Great Cause is supported by evidence from Part three: Edward I's.... is correct. Interpretation check: Great Cause is supported by evidence from Part three: Edward I's. is the best answer. It fits Part three: Edward I's military campaigns in Wales and Scotland within BB Medieval England: the reign of Edward I, 1272-1307 and directly supports Study relations with Scotland, including the Great Cause, Scottish succession, Balliol, Bruce, Scottish campaigns, William Wallace, the First War of Scottish Independence. Check this by using viewpoint, interpretation, source material, judgement, context, reliability; do not choose a distractor simply because it sounds historical.

Explanation

The correct option is Great Cause is supported by evidence. This MCQ is about Which answer uses evidence about Great Cause, not just general recall. The correct option works because it matches the period context of Paper 2 Section B: British depth studies including the historic environment and uses the same evidence base as Study relations with Scotland, including the Great Cause, Scottish succession, Balliol, Bruce, Scottish campaigns, William Wallace, the First War of Scottish Independence.
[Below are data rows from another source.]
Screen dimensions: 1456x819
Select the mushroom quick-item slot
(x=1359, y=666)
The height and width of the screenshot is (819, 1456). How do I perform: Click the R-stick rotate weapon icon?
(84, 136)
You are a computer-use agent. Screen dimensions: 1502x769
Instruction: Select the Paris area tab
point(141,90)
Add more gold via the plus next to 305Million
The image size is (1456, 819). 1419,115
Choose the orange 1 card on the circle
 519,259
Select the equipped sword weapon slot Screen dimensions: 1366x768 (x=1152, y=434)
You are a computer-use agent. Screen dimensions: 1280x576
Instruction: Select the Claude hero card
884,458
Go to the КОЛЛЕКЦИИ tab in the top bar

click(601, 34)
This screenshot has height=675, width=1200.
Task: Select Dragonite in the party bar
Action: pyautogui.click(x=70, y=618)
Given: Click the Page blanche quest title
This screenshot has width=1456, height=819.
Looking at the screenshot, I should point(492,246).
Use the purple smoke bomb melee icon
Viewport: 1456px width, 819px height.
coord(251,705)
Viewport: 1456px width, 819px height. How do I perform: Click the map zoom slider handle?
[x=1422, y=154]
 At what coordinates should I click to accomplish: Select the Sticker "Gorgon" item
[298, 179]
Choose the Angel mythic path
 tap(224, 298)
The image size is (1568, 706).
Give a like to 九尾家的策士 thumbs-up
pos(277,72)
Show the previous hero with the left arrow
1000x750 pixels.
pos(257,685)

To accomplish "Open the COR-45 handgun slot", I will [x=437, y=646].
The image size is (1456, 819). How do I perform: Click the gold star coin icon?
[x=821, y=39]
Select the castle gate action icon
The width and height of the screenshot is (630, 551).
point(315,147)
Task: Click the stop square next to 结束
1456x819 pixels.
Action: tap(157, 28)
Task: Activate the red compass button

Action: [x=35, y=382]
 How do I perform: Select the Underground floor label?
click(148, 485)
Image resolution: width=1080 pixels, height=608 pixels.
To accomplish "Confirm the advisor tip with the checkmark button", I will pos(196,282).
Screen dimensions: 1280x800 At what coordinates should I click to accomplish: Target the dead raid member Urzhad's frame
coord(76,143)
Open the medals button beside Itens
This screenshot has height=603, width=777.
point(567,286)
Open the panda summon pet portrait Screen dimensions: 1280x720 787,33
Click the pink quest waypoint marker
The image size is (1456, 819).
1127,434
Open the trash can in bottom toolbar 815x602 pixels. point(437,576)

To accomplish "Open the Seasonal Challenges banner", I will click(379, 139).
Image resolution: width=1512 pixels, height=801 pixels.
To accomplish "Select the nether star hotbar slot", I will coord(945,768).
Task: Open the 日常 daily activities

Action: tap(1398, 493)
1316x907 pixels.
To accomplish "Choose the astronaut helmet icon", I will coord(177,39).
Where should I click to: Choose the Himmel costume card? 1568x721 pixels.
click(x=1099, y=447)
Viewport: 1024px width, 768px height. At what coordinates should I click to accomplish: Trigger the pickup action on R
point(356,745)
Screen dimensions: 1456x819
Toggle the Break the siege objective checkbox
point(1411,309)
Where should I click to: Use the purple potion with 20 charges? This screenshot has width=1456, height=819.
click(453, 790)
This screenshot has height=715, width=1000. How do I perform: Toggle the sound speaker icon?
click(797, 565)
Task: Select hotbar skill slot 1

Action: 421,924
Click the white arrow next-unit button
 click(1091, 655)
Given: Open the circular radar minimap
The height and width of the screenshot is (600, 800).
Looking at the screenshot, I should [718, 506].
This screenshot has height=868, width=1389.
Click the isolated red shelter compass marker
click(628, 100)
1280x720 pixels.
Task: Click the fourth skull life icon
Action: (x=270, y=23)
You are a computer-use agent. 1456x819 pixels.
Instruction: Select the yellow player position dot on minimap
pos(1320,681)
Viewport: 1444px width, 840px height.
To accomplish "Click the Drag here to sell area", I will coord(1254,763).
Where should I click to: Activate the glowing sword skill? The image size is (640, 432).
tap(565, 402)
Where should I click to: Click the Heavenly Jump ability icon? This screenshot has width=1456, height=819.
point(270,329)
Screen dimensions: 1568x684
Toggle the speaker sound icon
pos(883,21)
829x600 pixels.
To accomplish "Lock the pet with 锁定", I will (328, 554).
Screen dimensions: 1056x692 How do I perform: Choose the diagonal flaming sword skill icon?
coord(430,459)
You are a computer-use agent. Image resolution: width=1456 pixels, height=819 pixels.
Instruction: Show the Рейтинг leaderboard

The rejected options are weaker: 1) A statement that treats interpretation as a source.; 2) A vague point with no event or individual.; 3) A claim outside 1272-1307.. To decide between them, students should compare, evaluate, qualify, infer the option against chronology, evidence and the learning objective, then keep evidence separate from opinion and interpretation.

Common mistake

Avoid confusing Great Cause

A common mistake is to write about Great Cause as a general opinion, or to mix up cause, consequence, change and continuity in 1272-1307.

Anchor the answer to Part three: Edward I's military campaigns in Wales and Scotland, use precise evidence, and state whether Great Cause is a cause, consequence, change, continuity or significant development.